Nearly midnight
Published on October 29, 2007 By Dan Kaschel In Poetry
It must be the music, shaping my soul like the river carves the canyon. The melody to bait my passion, drawing out longing and desire, stoking my hidden fires until my surface warms and flickers. The harmony to obscure the two-dimensionality of fervor, to breathe life into monosyllables, to calm the scattered remnant of my rational mind. The chord progressions an all-to-literal analogy for the cycles of my error; there is no progress, only repetition, for I find myself willing to face old enemies to relive old pleasures.
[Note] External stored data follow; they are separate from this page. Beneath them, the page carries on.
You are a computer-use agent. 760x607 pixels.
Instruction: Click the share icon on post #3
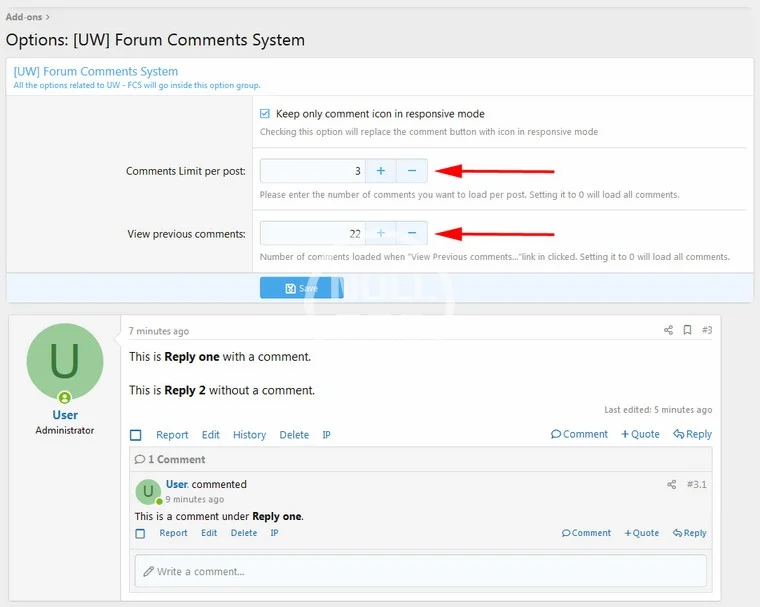point(669,330)
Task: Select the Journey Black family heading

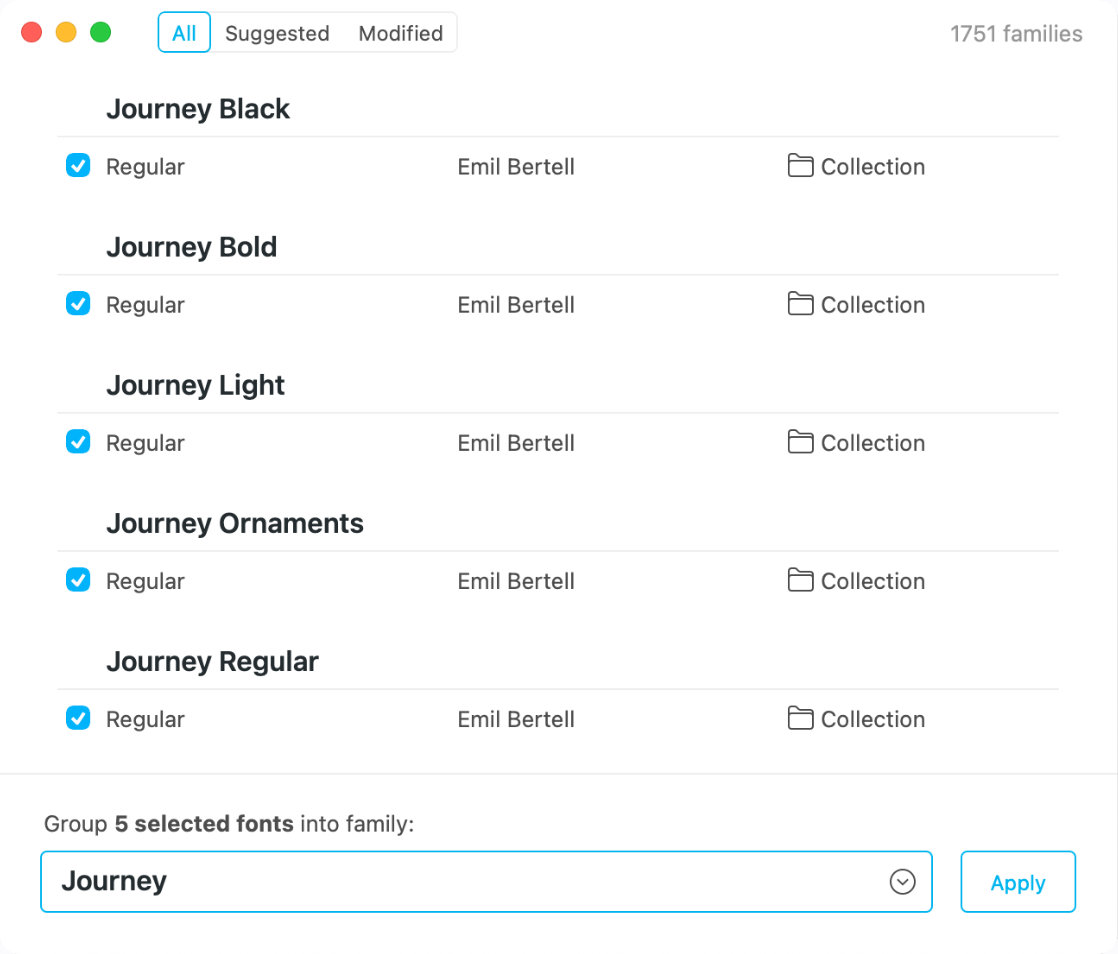Action: point(197,108)
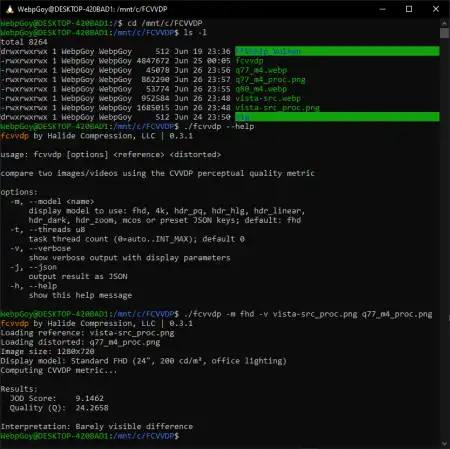The width and height of the screenshot is (450, 449).
Task: Click the vertical scrollbar thumb
Action: coord(444,33)
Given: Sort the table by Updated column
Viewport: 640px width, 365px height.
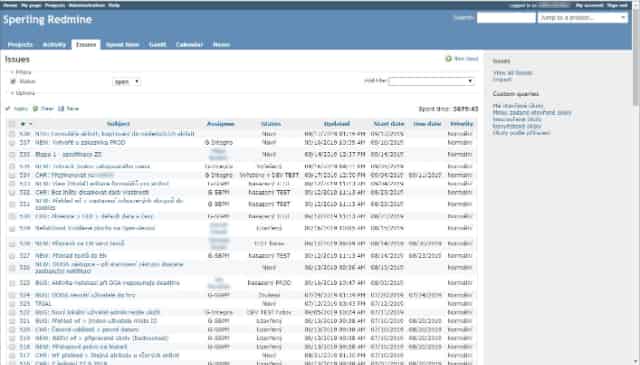Looking at the screenshot, I should [x=337, y=124].
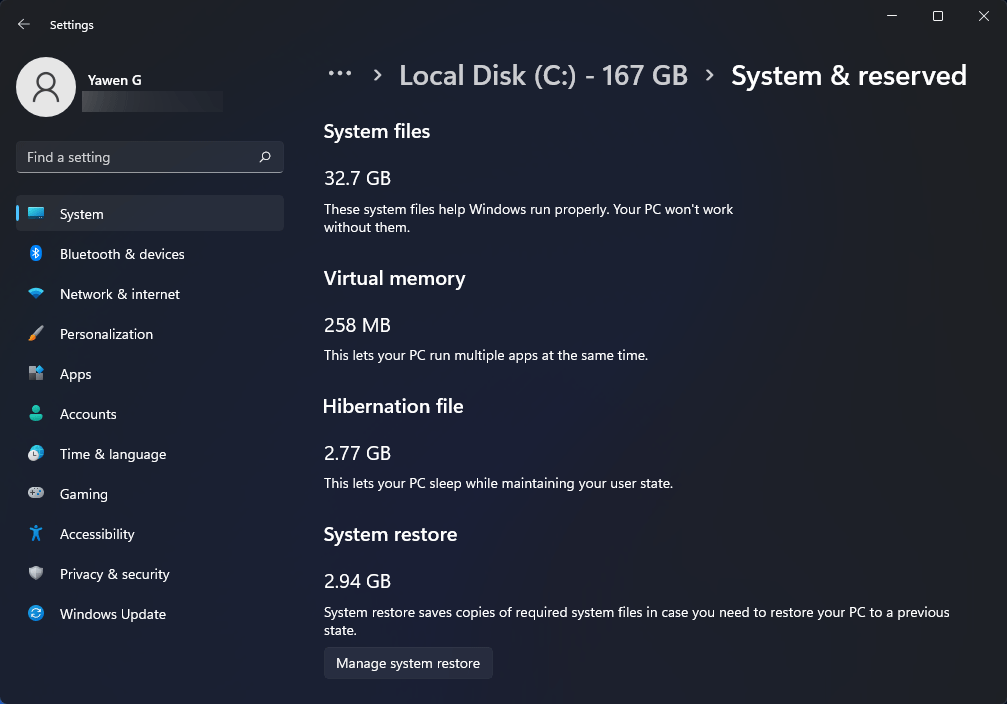Open Gaming using the Xbox icon
Image resolution: width=1007 pixels, height=704 pixels.
click(37, 494)
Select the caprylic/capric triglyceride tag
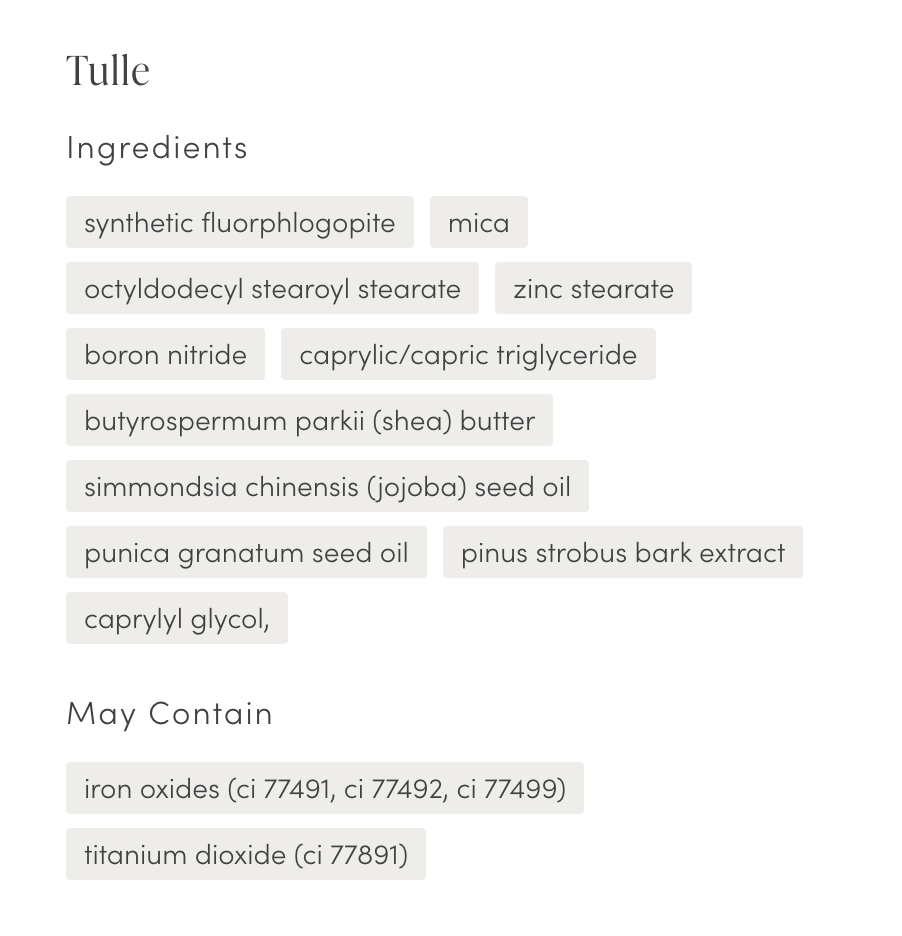This screenshot has width=902, height=936. pos(468,354)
Or perhaps it is the peculiar clarity of night, when stillness and darkness breed a careful focus. Nothing exists but the twenty feet of pocked pavement in the headlights, and the faded streaks of paint that blink by like a yellow metronome. The ponderous globe of reality becomes minute and mobile, and the borders between reality and thought grow less substantial. Gradually, as warmth gathers beneath a quilt, old burdens float to the surface, like detritus but for that I value them as if they were jewels in the crown of my redemption and not shovel-fulls of dirt atop my coffin.

But sometimes, when I sit here with my iTunes and my Solitaire, I wonder if perhaps I ought to be elsewhere. What happens when a man takes a wrong turn and leaves destiny behind? When fear reaches that critical density and my thoughts slow for a U-turn, I sigh into the hyperbola of my one-way street. Soon I am off again, passion subsiding into the monotony of moments, the sphere of my world waxing and waning like a beacon for those who would avoid my fate.